There are many people who are homeless in Horry County who depend on their bicycles daily. They make life a whole lot easier when trying to move from place to place around the city, and they are also one of the most cost-efficient ways of getting around. There have been many folks in the past who have complained about how sometimes the local authorities mess with the homeless more than other citizens, mainly for things like loitering, sleeping in public, etc. So, it’s good to not give them another reason to bother you by knowing and obeying the bicycle rules in the city.
One of the main bicycle rules that I’ve seen broken by many of the homeless on the Grand Strand (especially in Central Myrtle Beach) is the one about lights. If you’re riding a bicycle at night, you’re supposed to have a red light on the back of your bike and a white light in the front. I’ll never forget a few years ago I got pulled over for a moped violation (I’ll put together an article on moped rules soon, by the way). During the stop, I had to park my scooter on the street, and go to Ted C. Collins Law Enforcement Center for that night. I met a guy in there who said that he was locked up only for not having those lights on his bicycle. I remember the police officer who let us out of the cell the next morning was casually asking us why we were locked up as each of us exited the cell door and walked towards the courtroom.
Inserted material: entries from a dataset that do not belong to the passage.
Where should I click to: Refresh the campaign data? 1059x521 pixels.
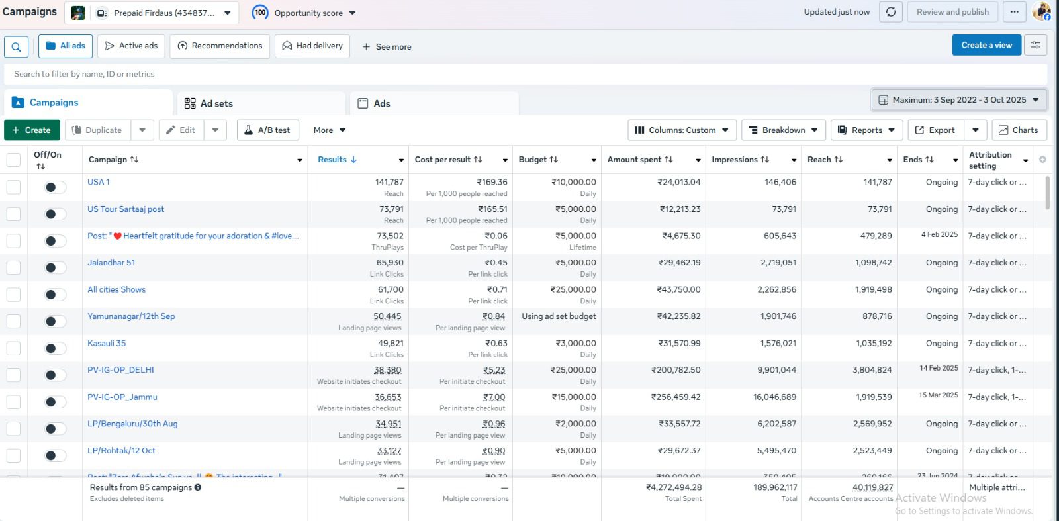891,12
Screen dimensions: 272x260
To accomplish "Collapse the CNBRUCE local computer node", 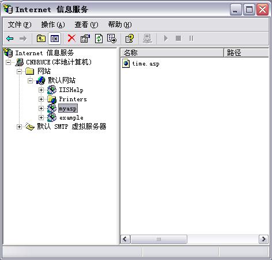I will tap(8, 62).
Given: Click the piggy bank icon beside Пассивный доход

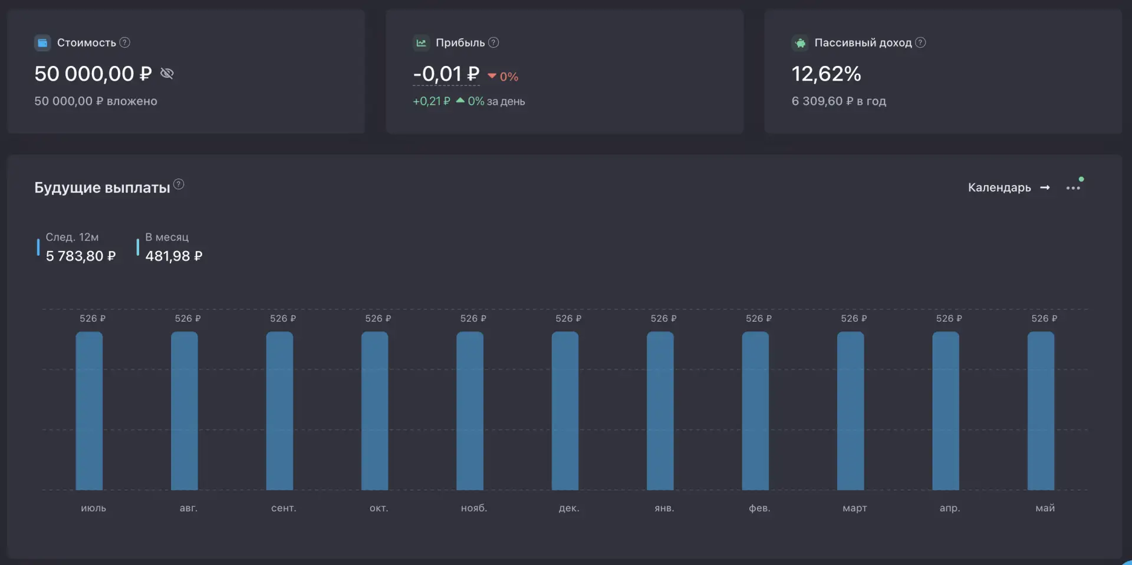Looking at the screenshot, I should click(x=800, y=42).
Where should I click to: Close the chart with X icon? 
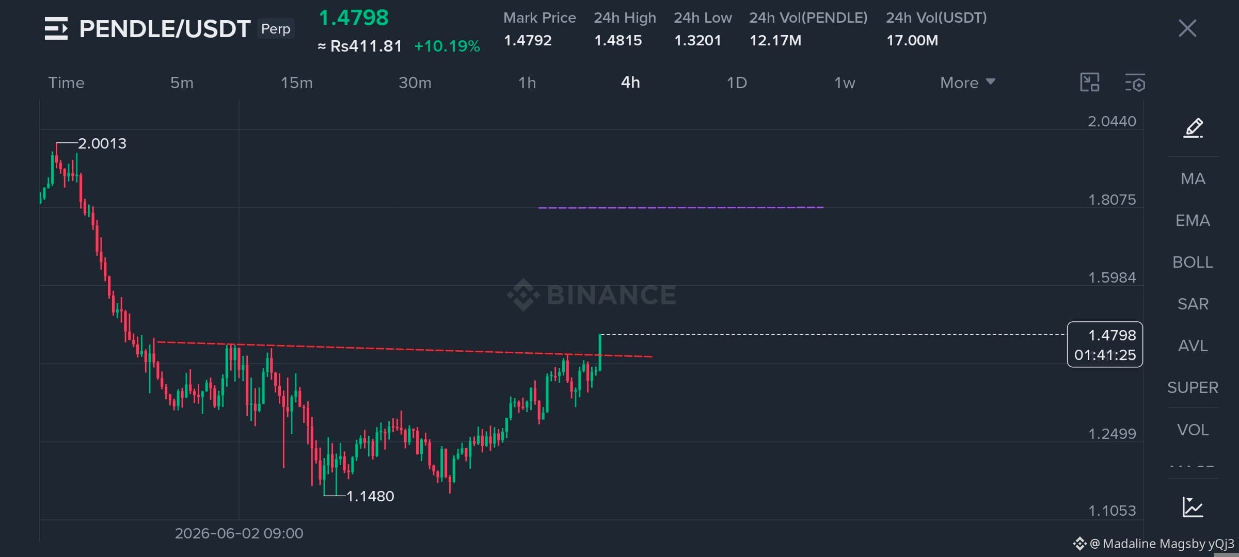point(1187,28)

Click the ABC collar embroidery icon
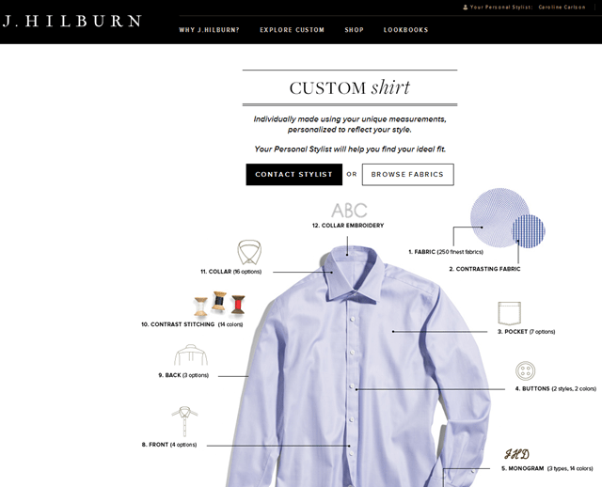[x=349, y=211]
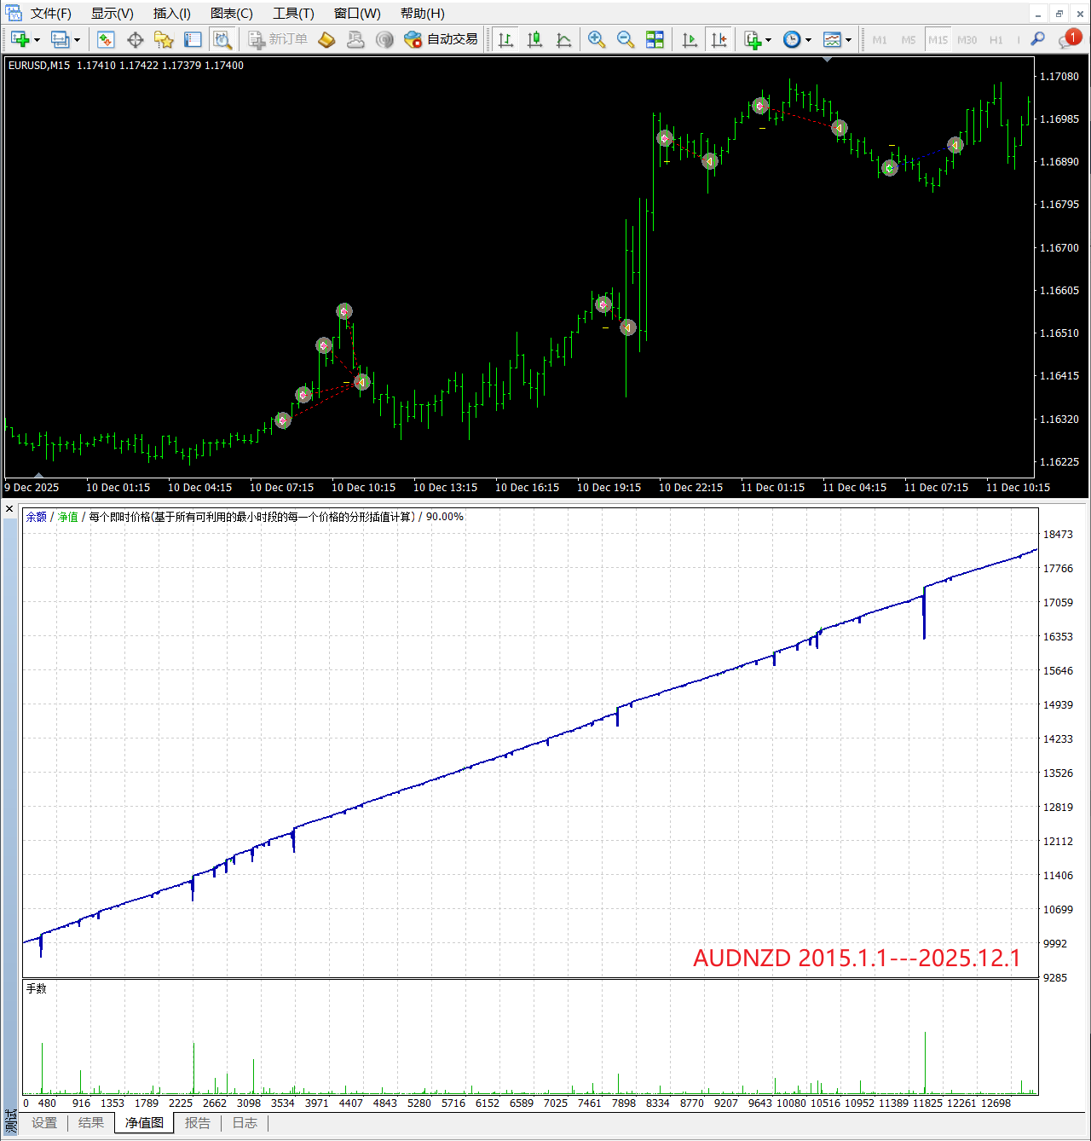The width and height of the screenshot is (1091, 1141).
Task: Select the M30 timeframe button
Action: click(x=967, y=40)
When the fellow told him that the only reason he was behind bars was because of not having bicycle lights, that cop shook his head and said “Damn, they really must have been bored out there last night if they locked you up for that…”
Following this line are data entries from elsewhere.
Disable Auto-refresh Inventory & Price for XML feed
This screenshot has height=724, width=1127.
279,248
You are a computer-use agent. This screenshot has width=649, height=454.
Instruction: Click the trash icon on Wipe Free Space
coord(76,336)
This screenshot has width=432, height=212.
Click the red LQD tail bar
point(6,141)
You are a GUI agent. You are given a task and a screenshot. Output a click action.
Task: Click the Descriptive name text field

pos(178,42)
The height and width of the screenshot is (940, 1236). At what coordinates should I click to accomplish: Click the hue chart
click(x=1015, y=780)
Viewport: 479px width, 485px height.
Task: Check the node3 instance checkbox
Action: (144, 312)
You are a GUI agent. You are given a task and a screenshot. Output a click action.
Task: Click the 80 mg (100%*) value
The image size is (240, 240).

Both the guy and myself got let out on a PR (Personal Recognizance) bond, meaning that neither of us had to pay any money to get let out of jail that morning. But, still, it was just a huge waste of time, all because he didn’t have a red light and a white light on his bicycle. If you don’t have them, don’t pay any money at a department store for them! Every dollar that you have right now while you’re homeless in Horry County is precious, so go down to Myrtle Beach City Hall and pick up a set of them for free.
Another rule that I see broken all the time is the one about riding your bicycle on the sidewalk where pedestrians are. Yes, it’s true, bicyclists are not allowed to ride there. They’re supposed to use the designated bicycle lanes, or stay as far to the right of the street as possible when riding. I don’t know how many times I’ve been walking and all of a sudden had a bicyclist roll around me on the sidewalk from behind. Most of the time, I don’t see them until they are actually going around me, because they don’t yell or ring a bell or anything. And, if I was a step or two to the left or right, they probably would have ran right into me! Police can also stop you if you don’t get off your bike at pedestrian crossings and walk it across the street, because it’s against the law to ride it across at those crosswalks.
Although this is the dead season, and there are considerably less cars on the road this time of year, as a bicyclist you still have to be aware that some drivers are irresponsible behind the wheel. And, being that business has slowed down on the beach, cops are picking up people more and more people for the smallest violations. That being said, be sure that you’re following all of the bicycle rules of the city, especially if you depend on your bicycle as much as many of the low-income and/or homeless in Myrtle Beach do on a daily basis.